● **Work to complete**:
Drop the pictures, then repeat every record exactly as it stands.
*** Opening of Provided entries ***
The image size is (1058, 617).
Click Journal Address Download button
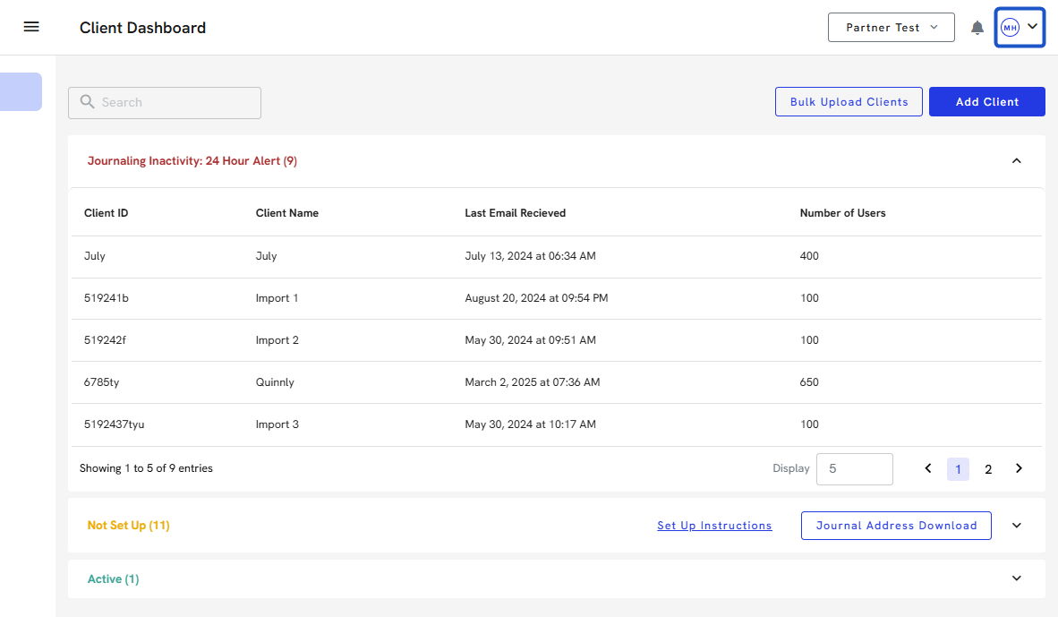point(895,526)
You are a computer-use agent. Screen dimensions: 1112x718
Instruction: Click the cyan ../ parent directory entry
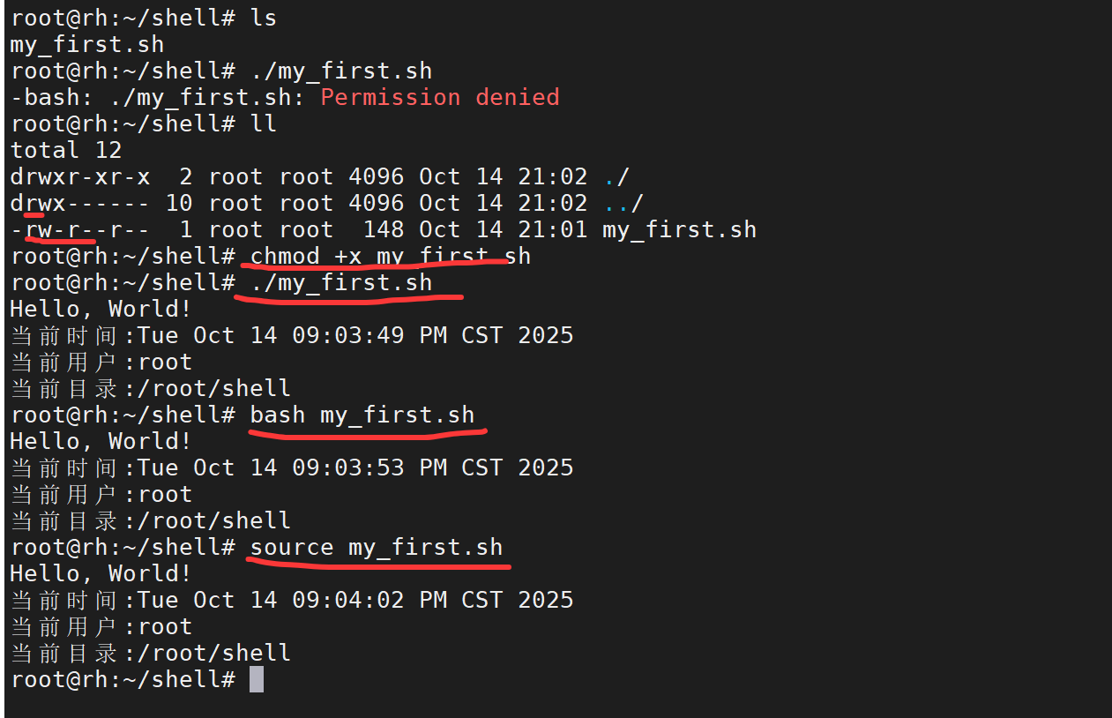click(623, 203)
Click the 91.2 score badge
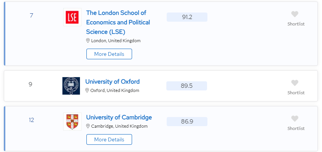322x152 pixels. point(187,17)
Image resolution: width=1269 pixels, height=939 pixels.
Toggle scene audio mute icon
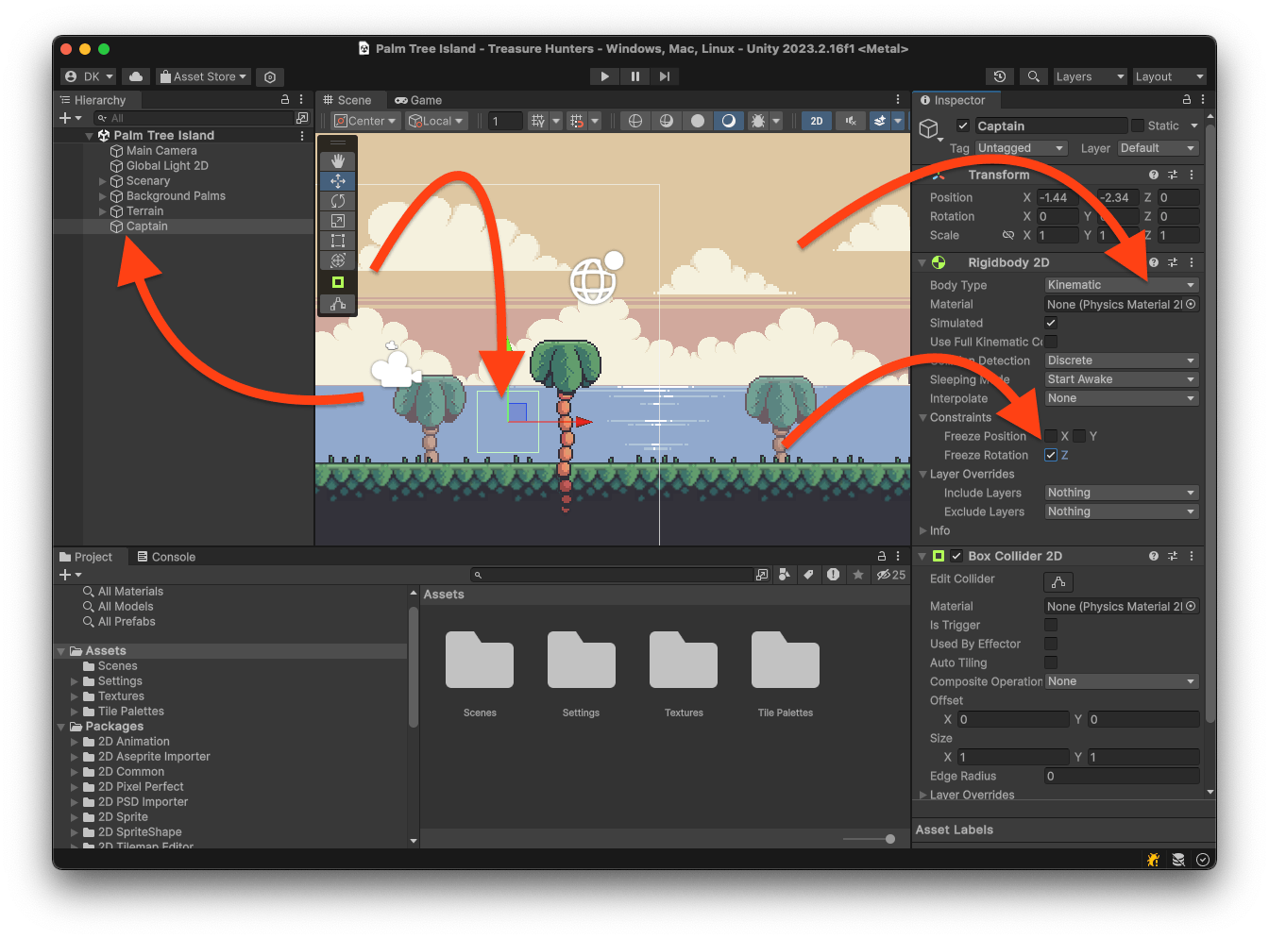tap(852, 121)
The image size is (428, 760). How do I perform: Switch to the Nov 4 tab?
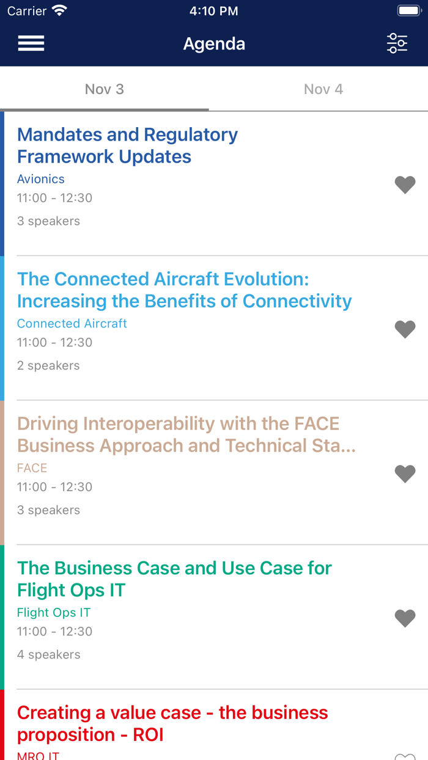coord(323,89)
*** Close of Provided entries ***
● **Result**:
The image size is (1058, 617).
Click Journal Address Download button
point(895,526)
You are a computer-use agent. Screen dimensions: 1112x718
Instruction: Click the cyan ../ parent directory entry
click(623, 203)
Click the 91.2 score badge
322x152 pixels. point(187,17)
Image resolution: width=1269 pixels, height=939 pixels.
Toggle scene audio mute icon
tap(852, 121)
The image size is (428, 760). How do I perform: Switch to the Nov 4 tab?
coord(323,89)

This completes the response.